What to do
1. Mark each statement as yes or no for whether it agrees with the Solr issue comment, and quote the deciding words from that comment. (a) SolrCell performs well on PDF files. (b) Tika adds only a few dependencies to Solr. (c) The commenter offers to review a PR for the dependency issue.
2. Extend the Solr issue comment with a few more sentences that follow from its final line.

[ 
https://issues.apache.org/jira/browse/SOLR-15765?page=com.atlassian.jira.plugin.system.issuetabpanels:comment-tabpanel&focusedCommentId=17438003#comment-17438003
 ] 

David Eric Pugh commented on SOLR-15765:
----------------------------------------

Thanks for reporting this issue....    We've seen for many years that Tika 
brings a LOT of dependencies to Solr via SolrCell, and that means that for 
these more edge cases for content extraction, the level of testing just isn't 
there.   SolrCell works great on PDF's and the like, but your usecase is a lot 
more niche ;).

If you wanted to look at the dependency issue, I'd be happy to review a PR for 
this.

Provided material
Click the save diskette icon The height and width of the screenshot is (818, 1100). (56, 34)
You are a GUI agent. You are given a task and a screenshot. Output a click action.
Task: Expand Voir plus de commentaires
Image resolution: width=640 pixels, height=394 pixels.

Response list
1.
(a) Yes: "SolrCell works great on PDF's and the like"
(b) No: "Tika brings a LOT of dependencies to Solr via SolrCell"
(c) Yes: "I'd be happy to review a PR for this."

2.
However, I think the future of content extraction in Solr is to actually figure 
out how to seperate out the extraction process (and all of it's attendent 
dependencies), but still make it VERY simple to do content extraction with 
Solr.    I've just started looking at 
[https://cwiki.apache.org/confluence/display/TIKA/tika-pipes#tikapipes-examples]
 and I believe that we could evolve our setup to where instead of runnign 
content extraction in the Solr process, we instead take the binary, send it to 
seperate Tika process (or farm of processes!) and then recieve back the 
extracted content.   This is still very early ruminations.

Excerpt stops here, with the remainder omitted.